For lots of reasons, ju-jitsu is an ideal style of martial art for a blind person to study. Unlike karate, ju-jitsu does not rely on kicks and strikes - which tend to be delivered from a greater distance away from an opponent - for its effectiveness. Our style of ju-jitsu teaches that kicks and strikes are used at close range to "set up" an opponent for a throw, choke, lock, etc. In most situations, no one is going to launch a long-range karate kick at you; they are going to attack you from "close range". Ju-jitsu is ideal for anyone, blind or sighted, to defend against these attacks.

Because ju-jitsu is truly a "close quarter combat" martial art, one gains a tremendous amount of knowledge - and advantage - from being in physical contact with an opponent. If, for example, I'm grabbed from behind, I know instantly such things as the location of my opponent's hands, body, legs, and vulnerable areas.

Ju-jitsu is also a very psychologically-oriented martial art. It relies on guile, cunning and misdirection - "playing with your opponent's mind" - more than sheer physical strength.
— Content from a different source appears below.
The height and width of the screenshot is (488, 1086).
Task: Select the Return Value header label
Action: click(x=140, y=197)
My perceived weakness as a visually-impaired person gives me a tremendous advantage if I'm ever, God forbid, attacked.

Being a blind ju-jitsu student training in a dojo with sighted students and teachers has meant that we've had to make a few adaptations in training methods. For example:

  • When I'm attacked with a punch or a knife, the attacker will yell (kiai), to warn me an attack is coming. Although it's not 100% realistic, we do that for my safety and the safety of the attacker.
  • The sensei who is teaching a class will often use me as their "demonstration dummy" when demonstrating a technique to the class. In this way, I'm able to feel what it's like to have a technique done correctly. I can also check out the sensei's hand position, or observe his or her body position.
  • The teaching sensei or other students will, as needed, physically move my hands, arms or legs to demonstrate how an attack or a defense is performed. This helps me begin to develop "muscle memory", and helps me better visualize how my body is supposed to "feel" and move when doing a particular ju-jitsu attack or defense.
  • And all of the instructors have become true experts at verbally describing techniques in ways that are meaningful to me: "Take your left foot and turn it about 45 degrees to face the wall to your left..."
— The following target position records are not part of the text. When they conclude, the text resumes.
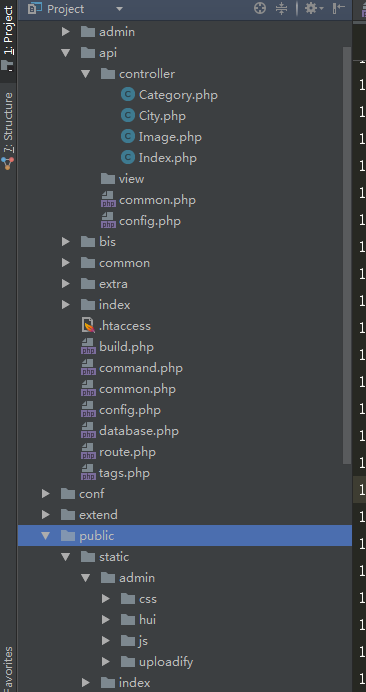Select the route.php file
The height and width of the screenshot is (692, 366).
click(x=119, y=452)
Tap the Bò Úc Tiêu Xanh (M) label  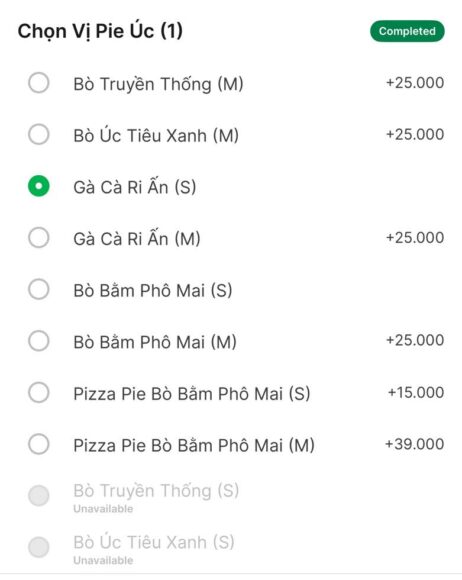(x=156, y=135)
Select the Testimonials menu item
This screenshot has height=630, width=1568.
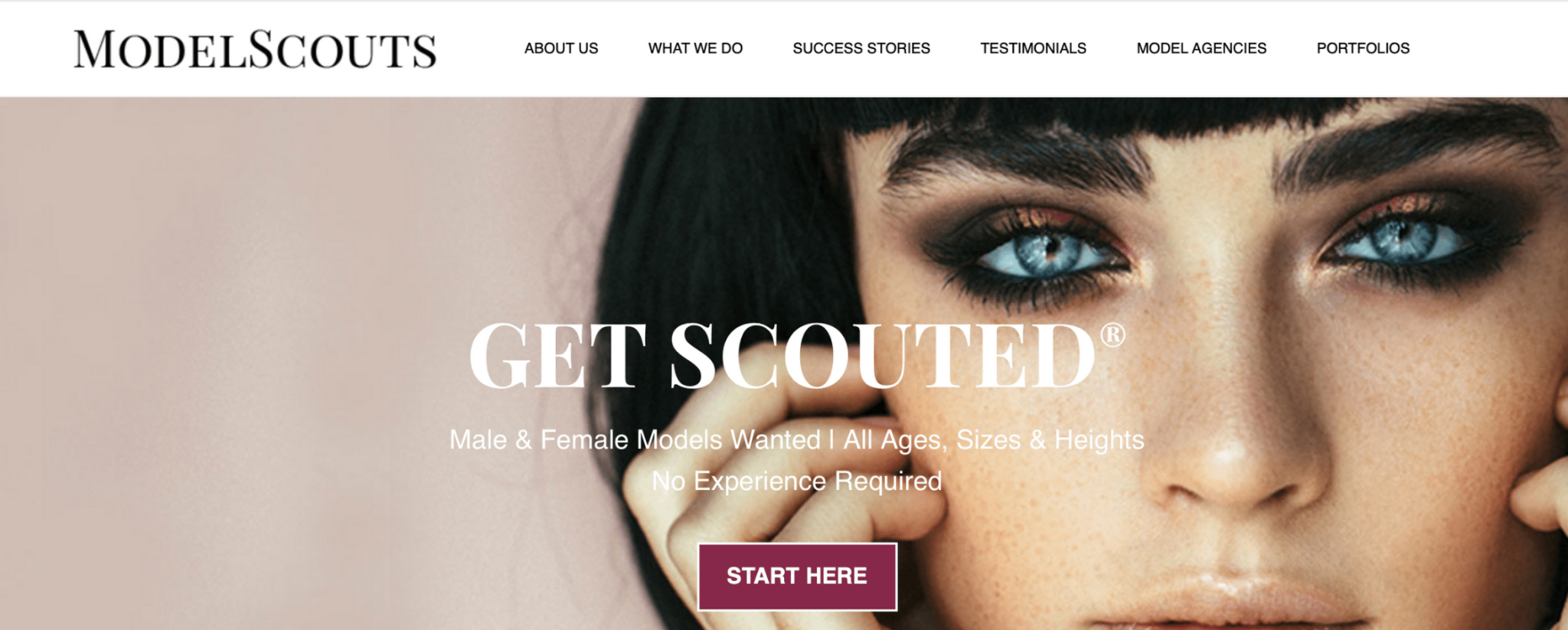(1033, 48)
    Just because we've made certain adaptations in teaching techniques to accommodate my disability doesn't mean I'm held to a different standard than the other students. In order to advance in rank, I am expected to demonstrate the same level of proficiency as are all our other students. I'm grabbed just as hard and attacked - and attack my fellow students - with the same speed as everyone else.

    What makes Ju-Jitsu Dojo of Columbia such a special place is the attitude of caring and mutual respect that permeates our dojo from the head sensei to the newest student: we all help and care about each other. I'm treated as a ju-jitsu student who happens to have a disability, not as a disabled person who wants to learn ju-jitsu.

    What I've learned from my years as a ju-jitsu student is something that's really true about all of life: each person has their own set of skills and limitations, and by helping and caring about each other, whether we're blind or sighted, short or tall, is the way to bring out the best in all of us. Ju-Jitsu Dojo of Columbia is one place where this is most in evidence, and it's one of the main reasons I love training at our dojo.


    As of 2016, the writer continues to train, and holds the rank of nidan (second-degree black belt).